* **EXERCISE GOAL**:
Set down, please, the line that contains "1895x598 pixels." and every line that follows it to the end of the records, exactly; do not include pictures.

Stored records

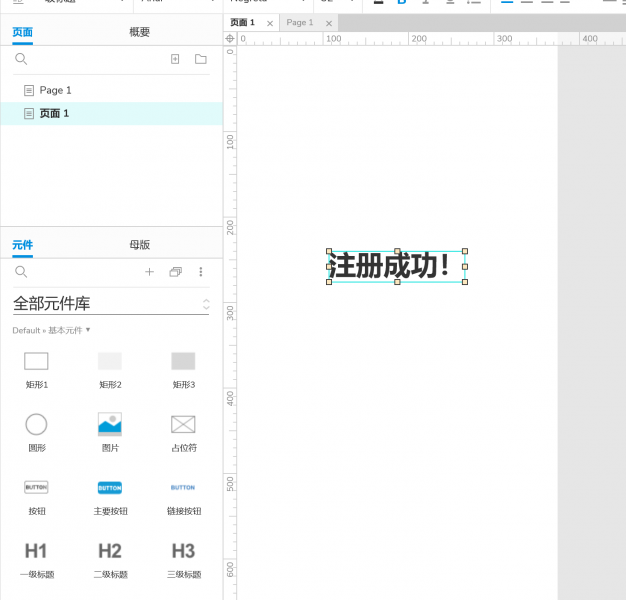
Task: Open the three-dot options menu in 元件 panel
Action: point(201,272)
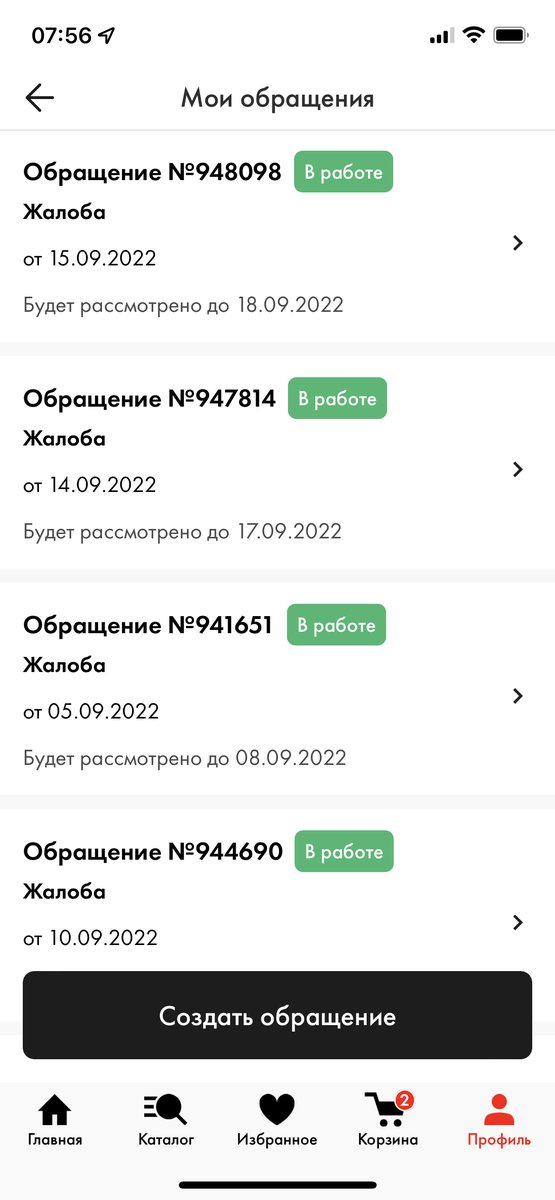
Task: Open the Обращение №941651 card title
Action: coord(148,625)
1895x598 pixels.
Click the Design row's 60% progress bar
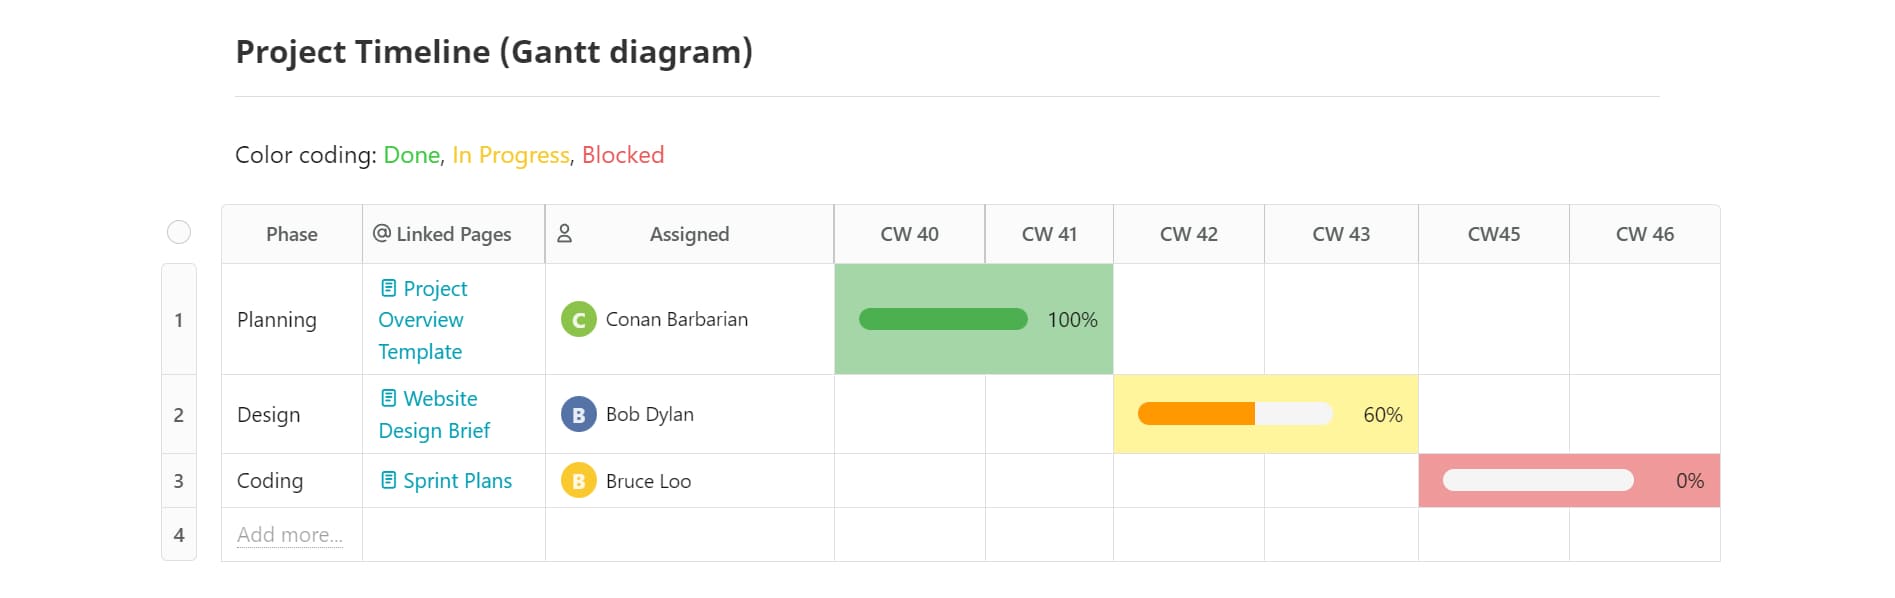pos(1235,413)
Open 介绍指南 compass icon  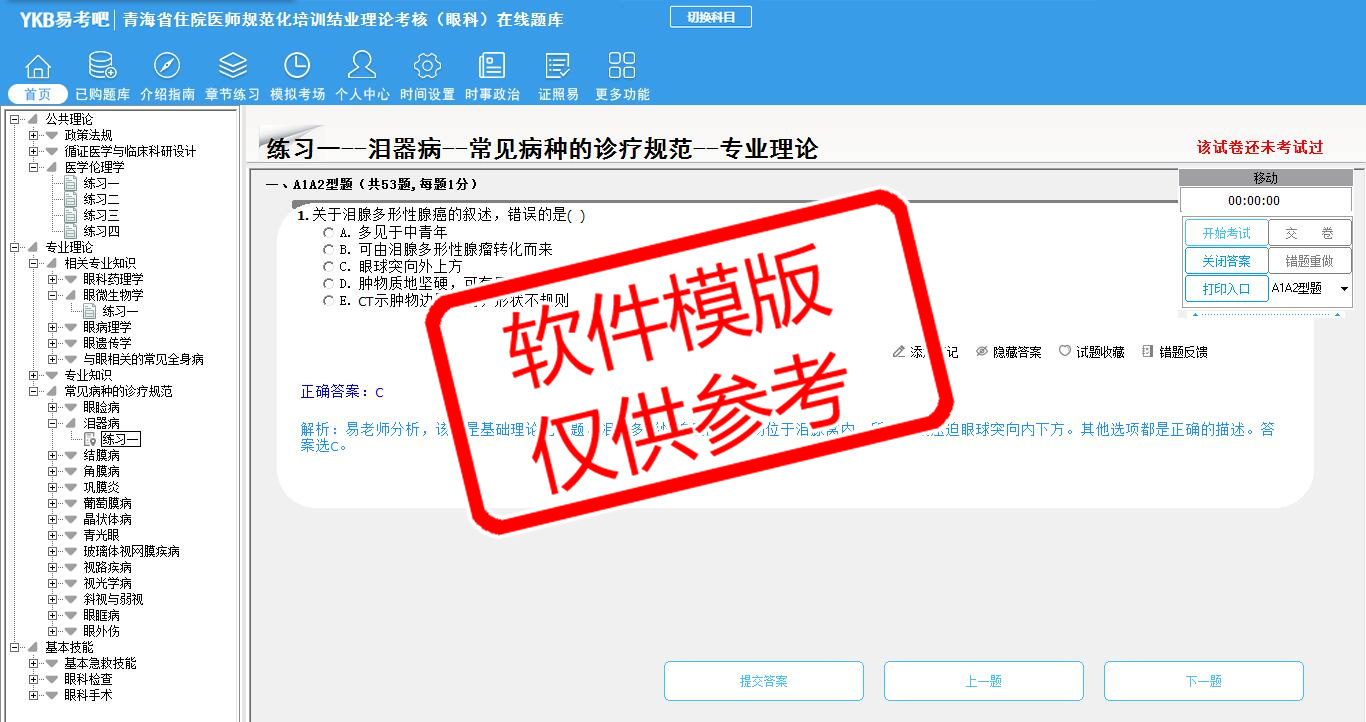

* **TASK SOLUTION**:
1895x598 pixels.
Click the Design row's 60% progress bar
pos(1235,413)
Open 介绍指南 compass icon  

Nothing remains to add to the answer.